# [Dataset records]
———

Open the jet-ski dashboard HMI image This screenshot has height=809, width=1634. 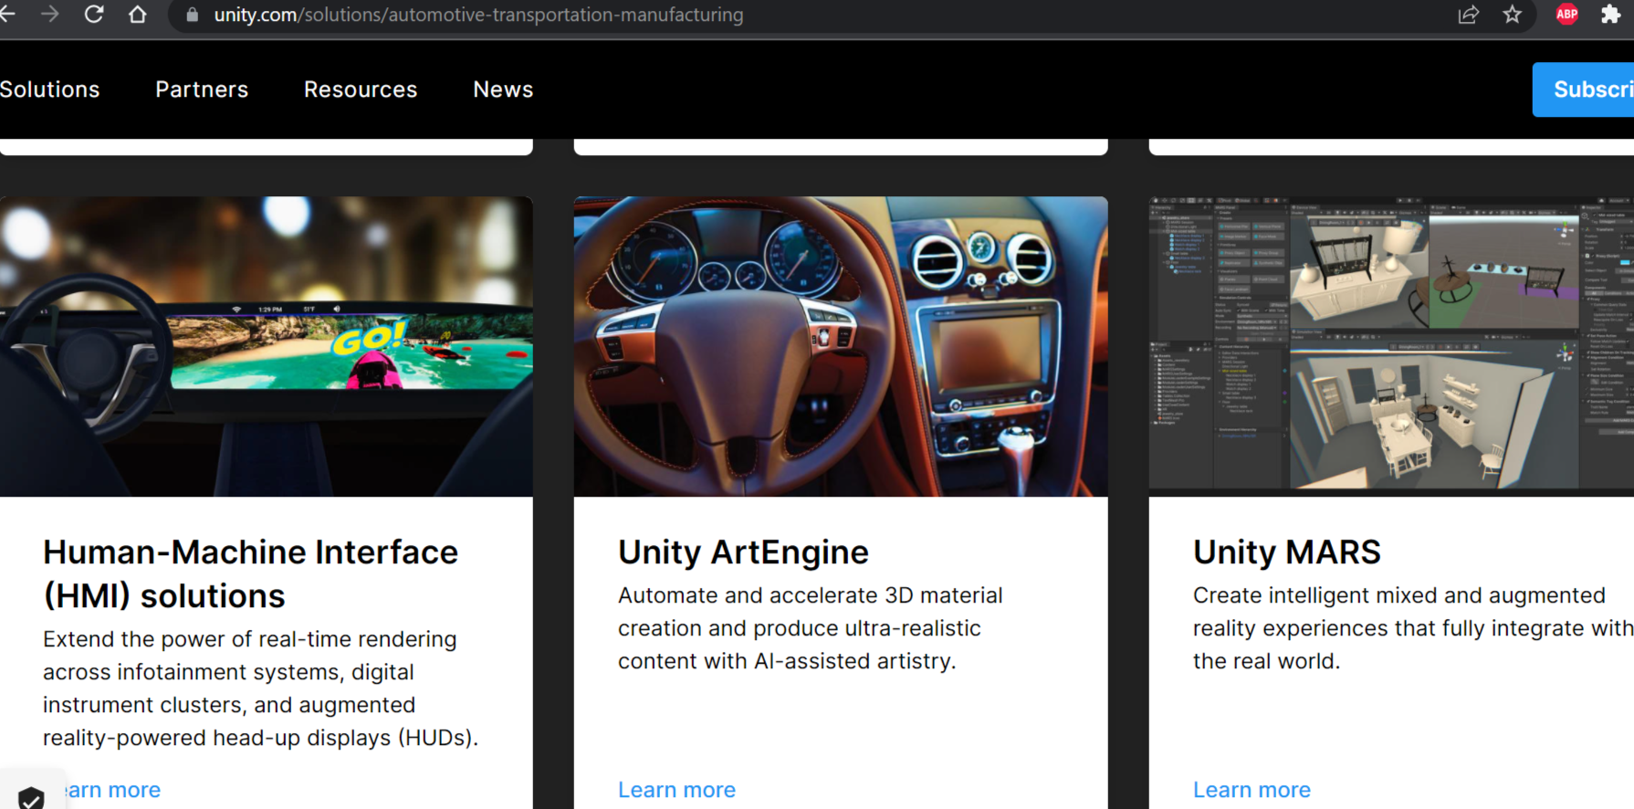[x=266, y=346]
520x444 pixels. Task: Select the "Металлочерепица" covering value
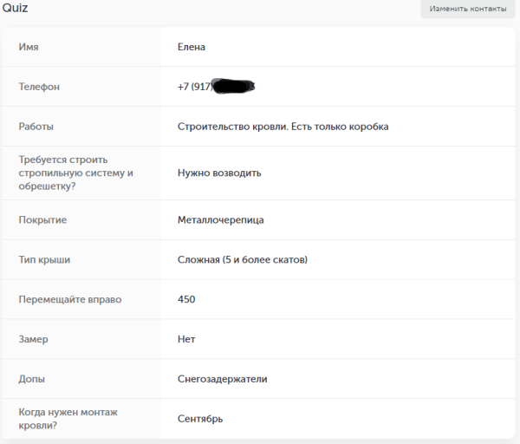pyautogui.click(x=220, y=219)
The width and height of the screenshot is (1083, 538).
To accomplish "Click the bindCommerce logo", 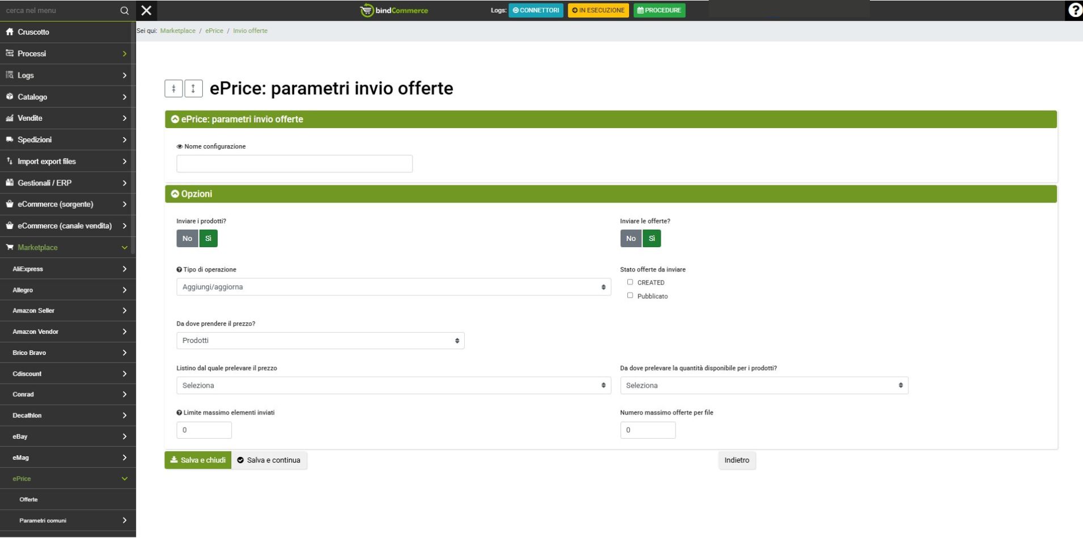I will [394, 10].
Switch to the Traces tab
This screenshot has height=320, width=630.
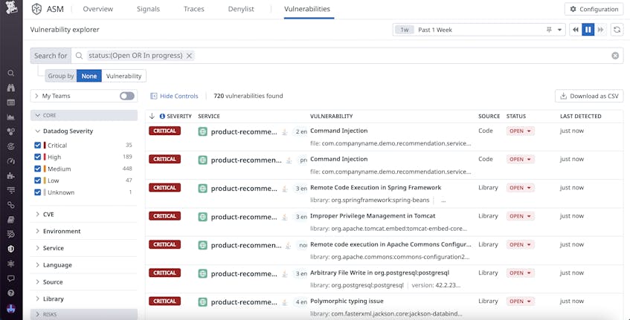(194, 9)
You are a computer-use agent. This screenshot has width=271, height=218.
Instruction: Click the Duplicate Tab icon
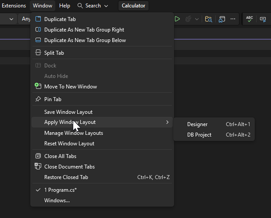(x=38, y=19)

———

# [Exercise]
Retype the line containing "This screenshot has height=320, width=630." and all lines after it to the end of the material, exactly as written, leaving out any pictures.

# [Reply]
This screenshot has height=320, width=630.
(194, 9)
You are a computer-use agent. This screenshot has width=271, height=218.
Instruction: Click the Duplicate Tab icon
(x=38, y=19)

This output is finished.